TASK PROMPT
Apart from pictures, transcribe exactly each line from the one containing "Task: Click the WARN" through the final line of the listing below.

==== DATASET EXCERPTS ====

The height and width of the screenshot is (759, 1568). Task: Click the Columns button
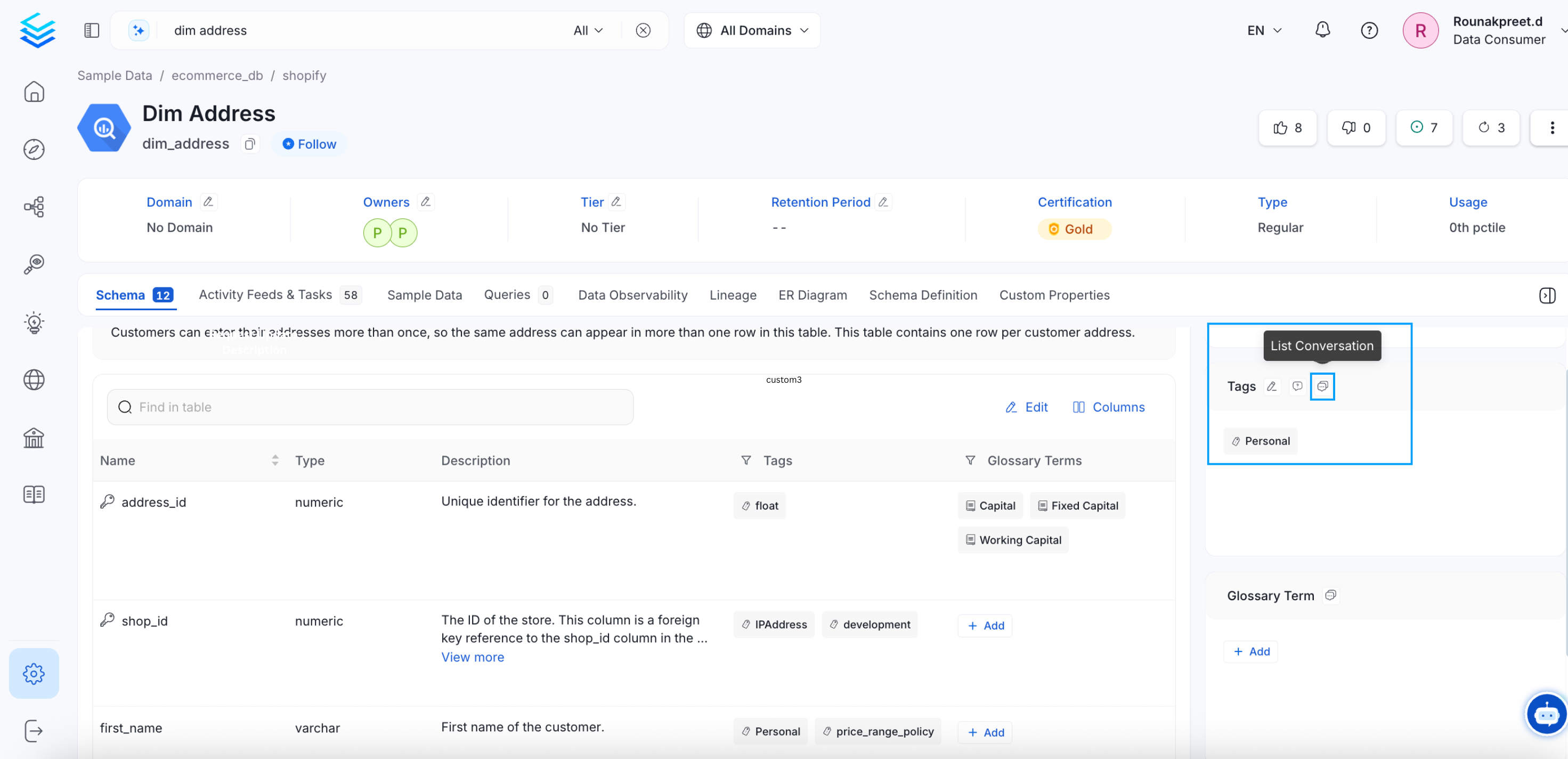[1108, 407]
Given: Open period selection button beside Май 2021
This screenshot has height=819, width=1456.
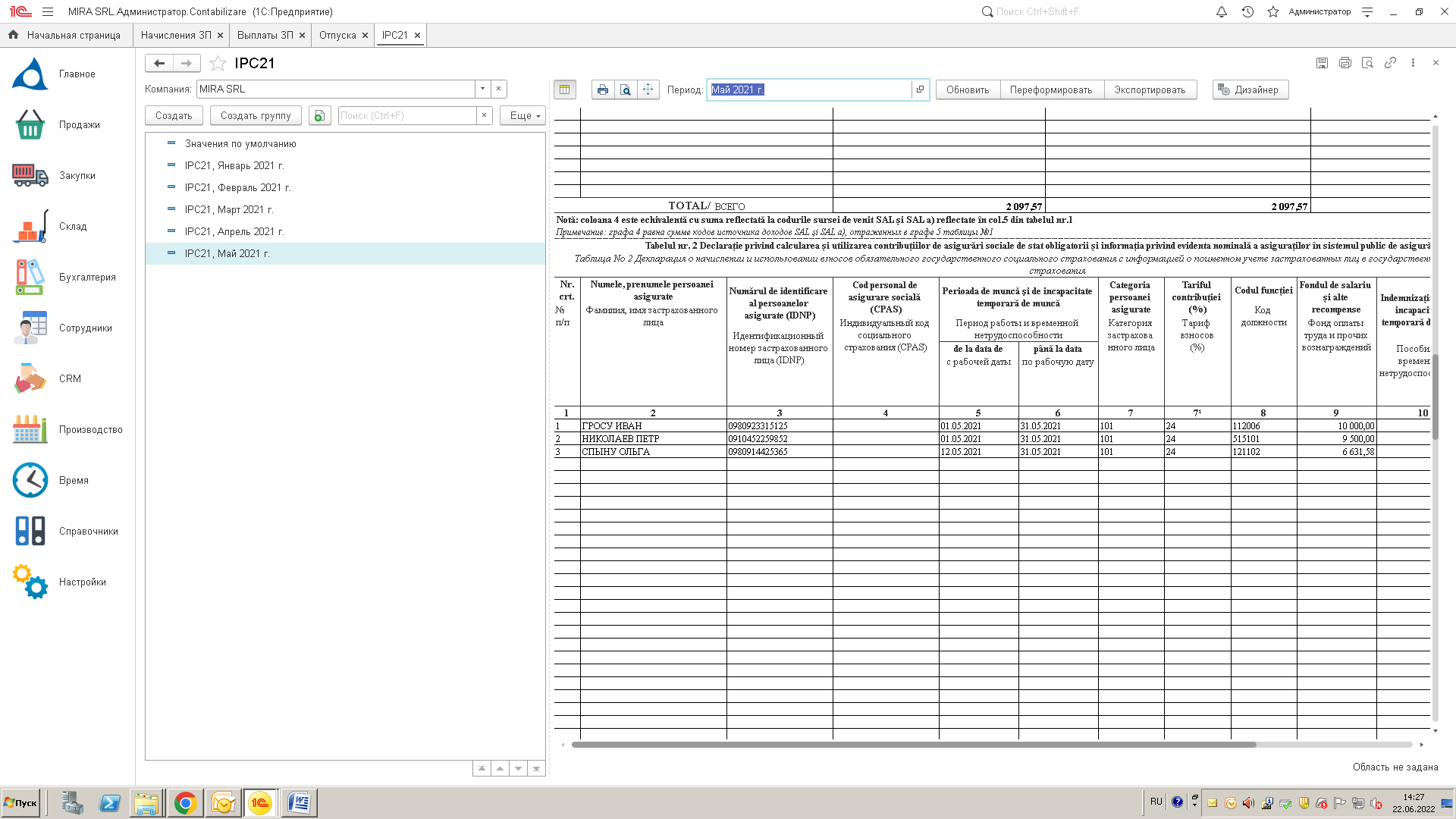Looking at the screenshot, I should point(920,89).
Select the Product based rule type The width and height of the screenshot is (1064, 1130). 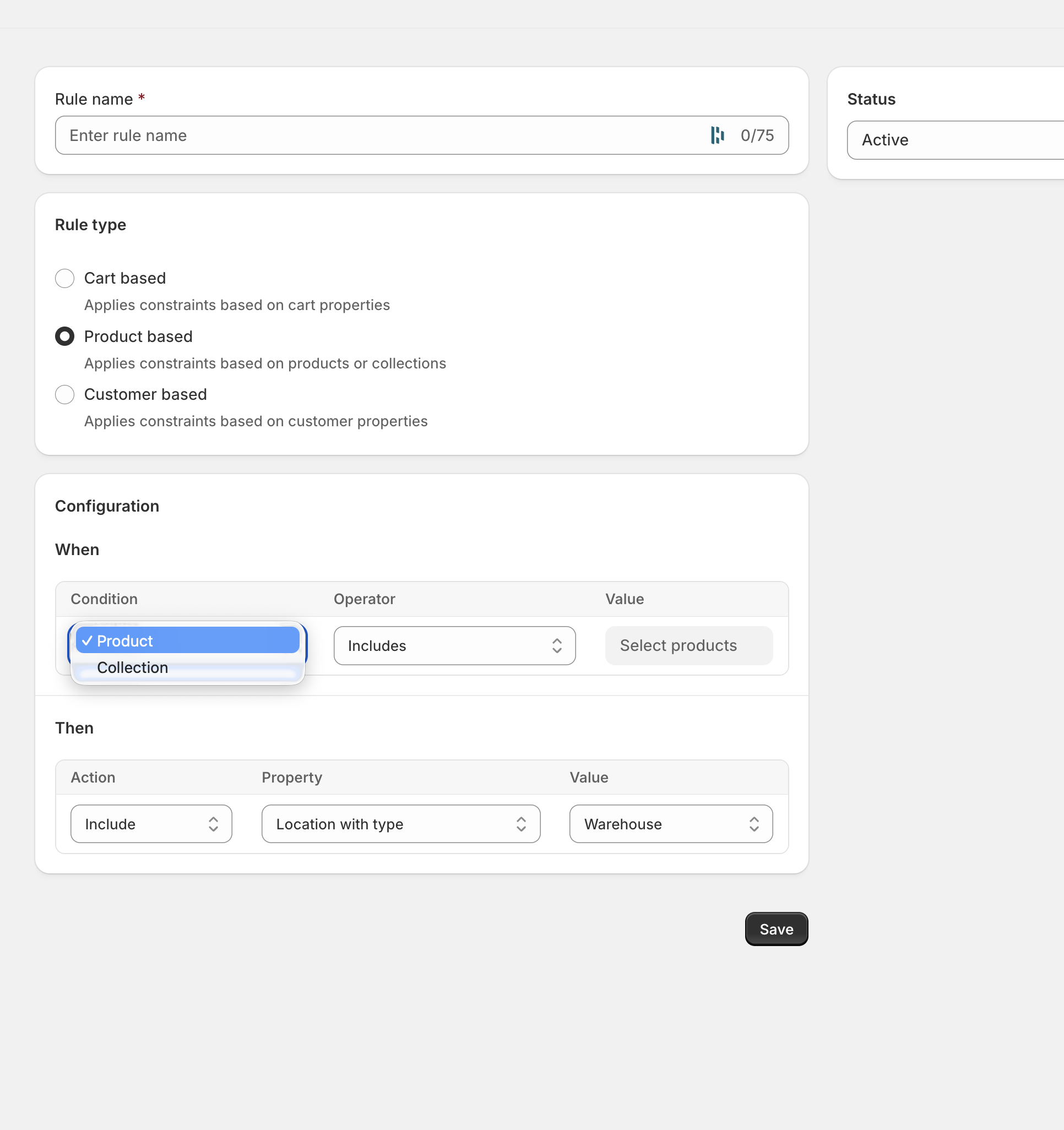64,336
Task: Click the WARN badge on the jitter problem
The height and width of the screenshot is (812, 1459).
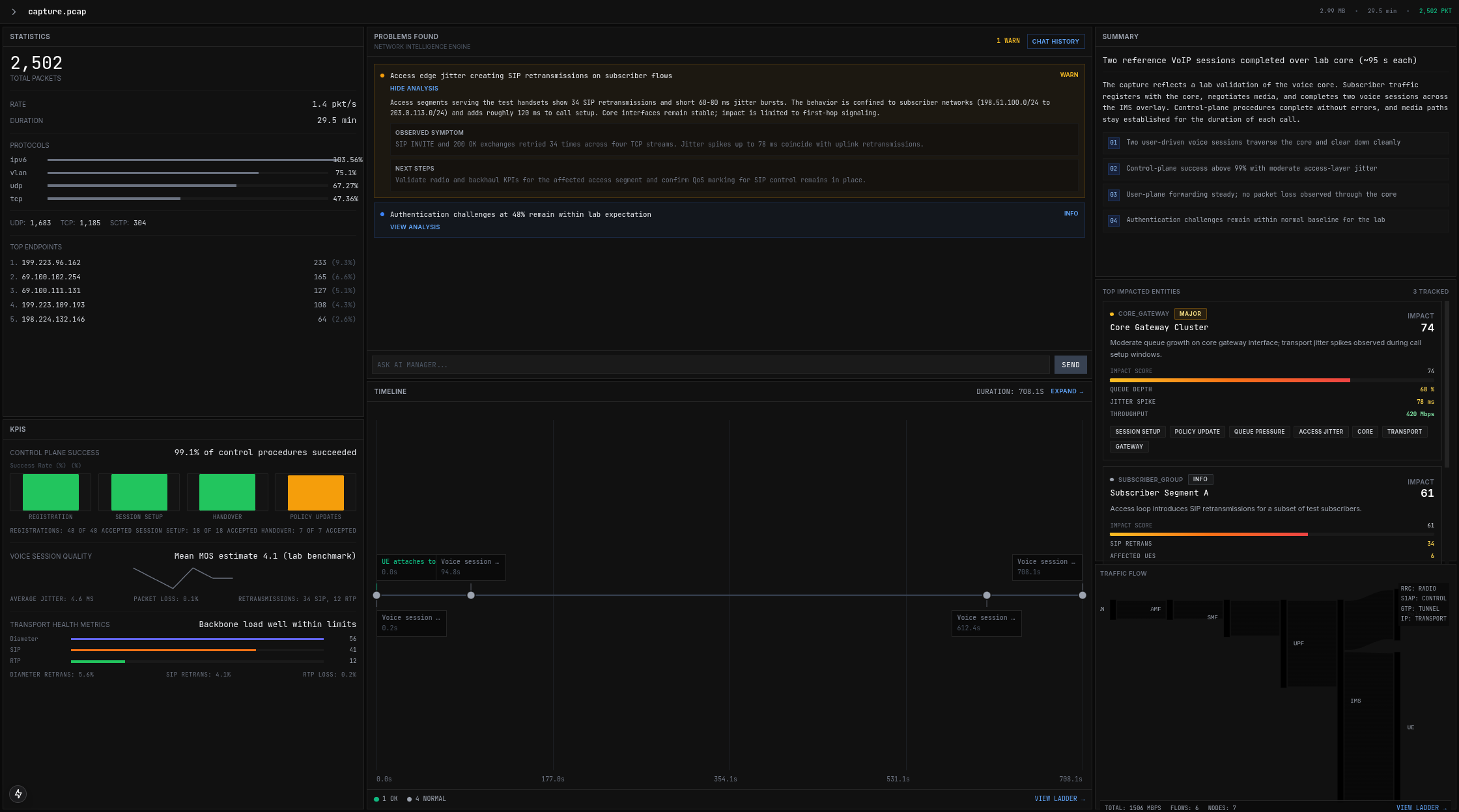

====

RESULT FOR THIS TASK
Task: Click the WARN badge on the jitter problem
The height and width of the screenshot is (812, 1459).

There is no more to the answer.